Below are records; print only the lines from the line containing "Where should I" to the end, both included, reproduced exactly and without the pictures.

(Saved data entries)
-- Opening Marker --

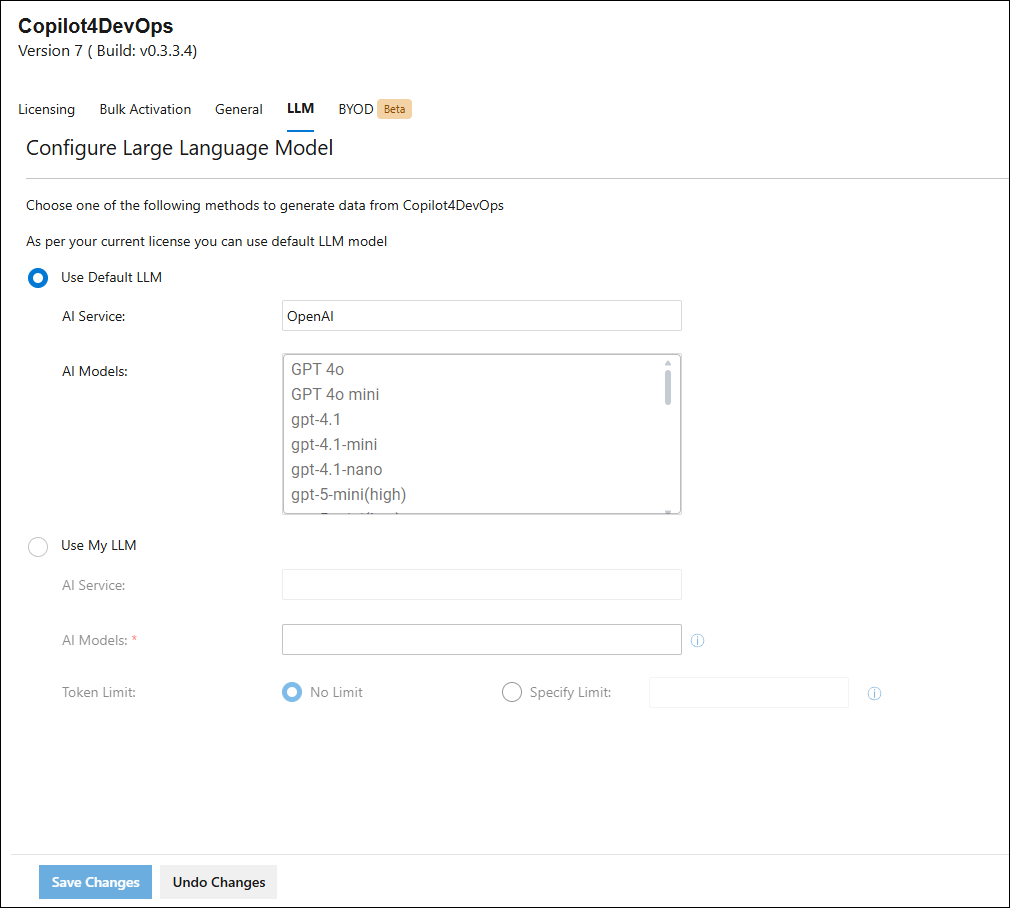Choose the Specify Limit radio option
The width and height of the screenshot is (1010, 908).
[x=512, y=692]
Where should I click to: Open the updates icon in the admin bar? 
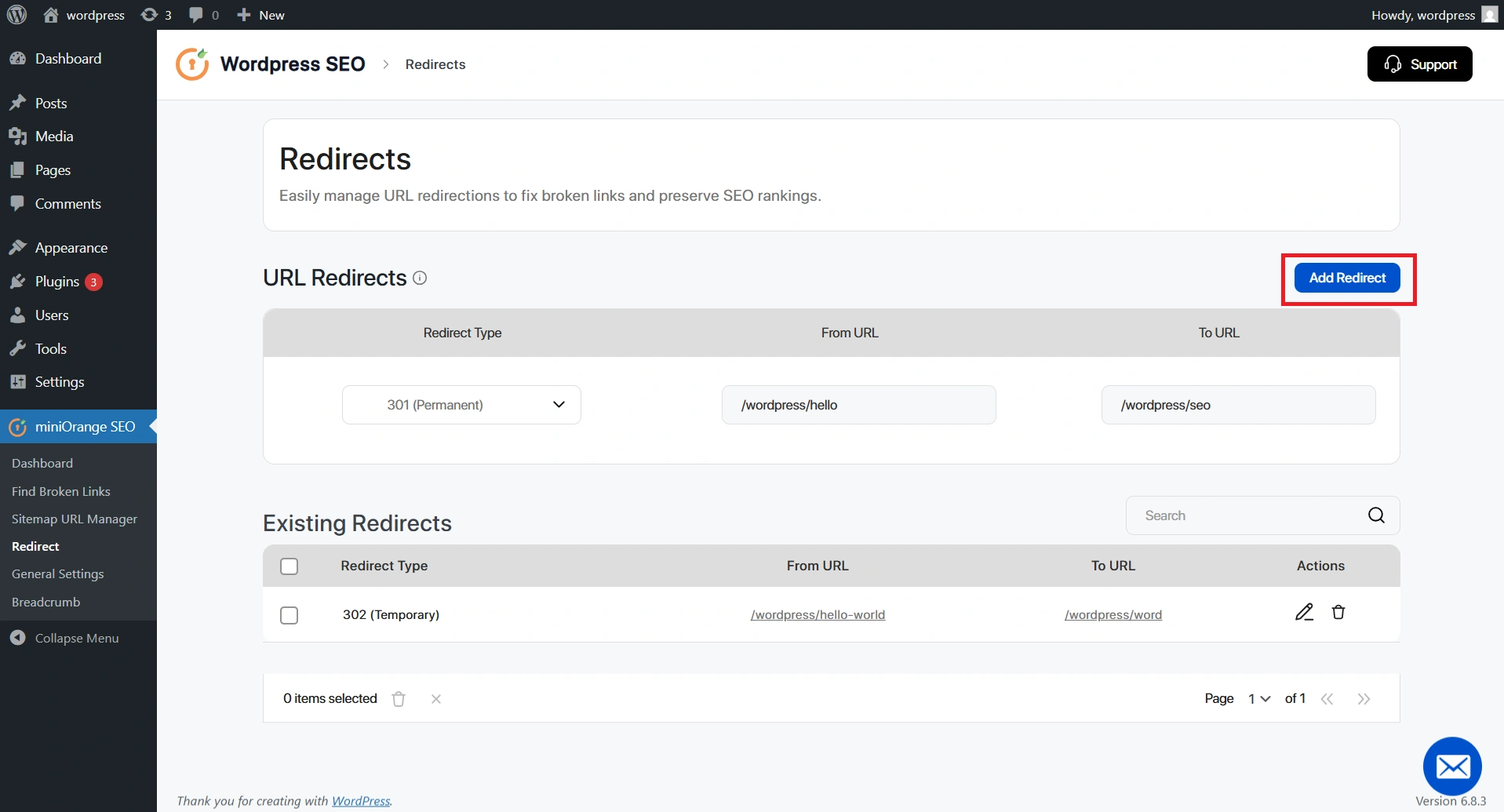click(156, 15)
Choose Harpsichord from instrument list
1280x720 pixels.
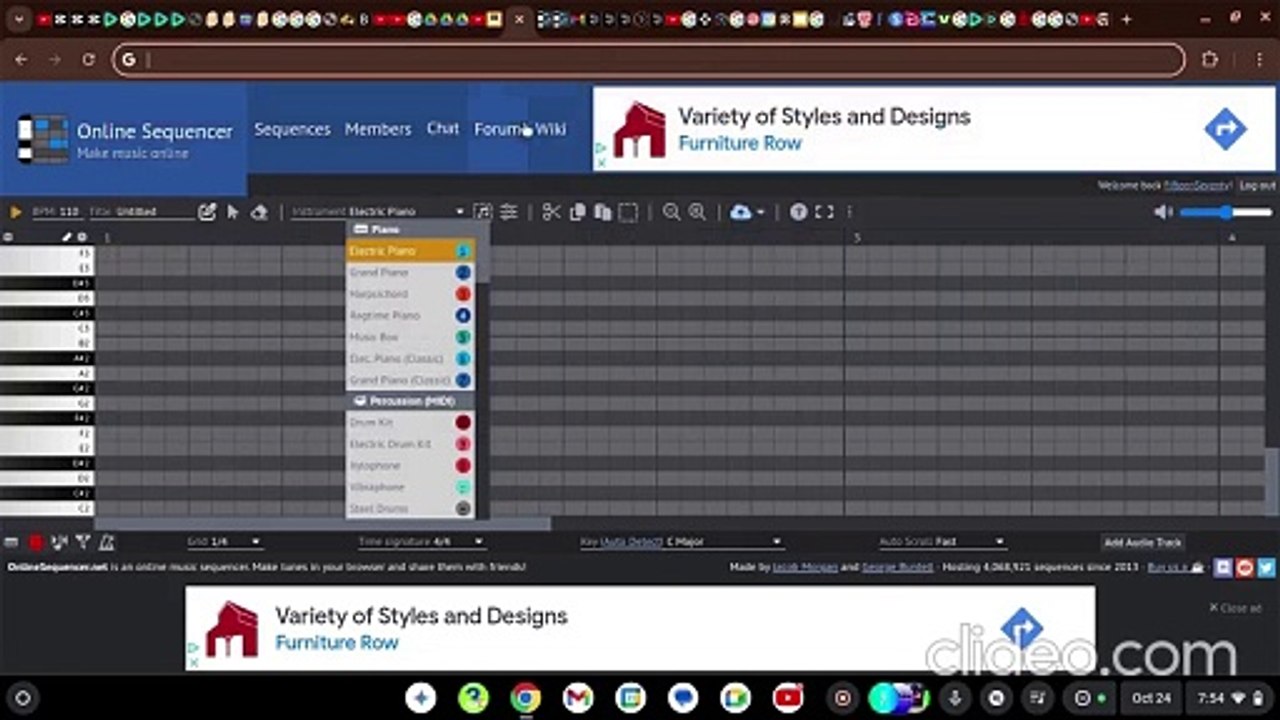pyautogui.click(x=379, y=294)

-- Closing Marker --

• Response for this exercise:
Where should I click to: Open the updates icon in the admin bar? 
click(156, 15)
Choose Harpsichord from instrument list
1280x720 pixels.
pyautogui.click(x=379, y=294)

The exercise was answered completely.